Paul
Goble
Staunton, October 12 --Yesterday,
the All-Tatar Social Center organized a demonstration in Kazan in honor of
those who defended that city against Ivan Grozny in 1552 and used the occasion
to demand the restoration of the republic’s state sovereignty and an end to
repression of Tatar activists and political prisoners.
The Center has been holding such
October meetings every year since perestroika times, and although the number of
participants now is far fewer than it was in the early 1990s, the complaints of
those taking part and their demands have remained consistent and directed
toward freedom and independence for Tatarstan (novayagazeta.ru/news/1697182.html).
Participants spoke
about the Tatar’s loss of state sovereignty in recent years, about the inability
of Tatars to be educated in their national language, the persecution of Tatars
under the pretext of fighting Islamist radicalism, and the imperial aspirations
of Moscow from the 16th century to the present day.
They called for the republic’s State
Council to restore to the republic’s constitution its earlier declarations
about the state sovereignty of Tatarstan and about its status as a subject of
international law. Both these provisions
were removed over the last decade at the insistent of Vladimir Putin’s regime.
Those who were able to attend
complained that several of the leading activists, including Fauziya Bayramova
and Aydar Khalim, were prevented from attending by the police who stopped their
car on the pretext of preventing extremism and so delayed it that they were
unable to reach Kazan in time.

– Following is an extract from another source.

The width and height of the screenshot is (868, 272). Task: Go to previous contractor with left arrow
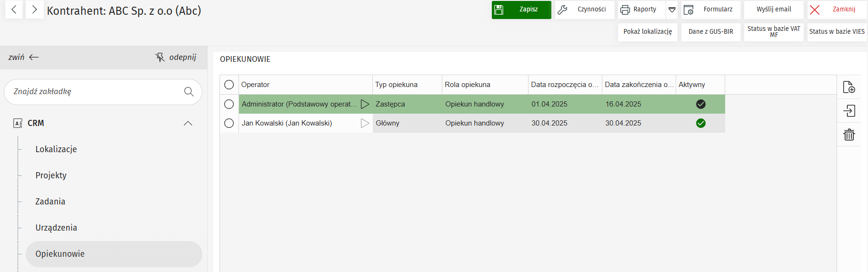click(x=14, y=10)
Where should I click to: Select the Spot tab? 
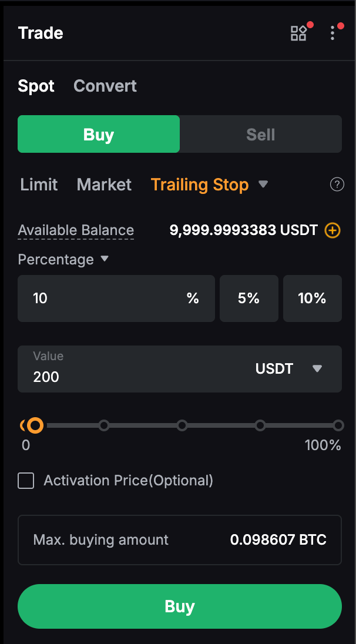pyautogui.click(x=36, y=86)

Bayramova was able to speak to the crowd via
telephone.
In an another act illustrating the
way in which the Tatarstan authorities have been forced to restrict this
demonstration, participants this year were not able to march to the walls of
the Kazan kremlin as a group. Instead,
they had to walk there separately and lay flowers at the site independently
rather than as a group.
Despite these restrictions, some
Ukrainian commentators celebrated the event as the beginning of the disintegration
of the Russian Federation. A typical article of this kind was simply but
provocatively entitled “It’s Begun” (joinfo.ua/politic/1125353_Nachalos-Kazani-proshla-massovaya-aktsiya.html).
Both the restrictions in Kazan and
this enthusiasm in Ukraine sparked objections from some Russian nationalists
who suggested that no one “needs such ‘a day of memory’ in Kazan and accused
participants of being the worst form of the current recrudescence of what they
called “bourgeois nationalism” (forum-msk.org/material/news/11026028.html).
This year’s commemoration of the
defenders of Kazan corresponded with memorial meetings in neighboring
Bashkortostan where Bashkir activists marked the 25th anniversary of
the declaration of their republic’s state sovereignty. At these meetings and in
commentaries about them, the Bashkirs raised many of the same points the Tatars
did (interfax-russia.ru/Povoljie/news.asp?id=661002&sec=1671 and
kyk-byre.ru/1854-vstanem-za-respubliku-bashkortostan.html).